◆ SHORT TASK ◆
Count the lines in the records below that contain the word "height". Reply with the number alone.

◆ THE RECORDS ◆

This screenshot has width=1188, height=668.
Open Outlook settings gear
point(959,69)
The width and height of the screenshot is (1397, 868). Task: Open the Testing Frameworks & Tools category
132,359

◆ SOLUTION TO THE EXERCISE ◆
2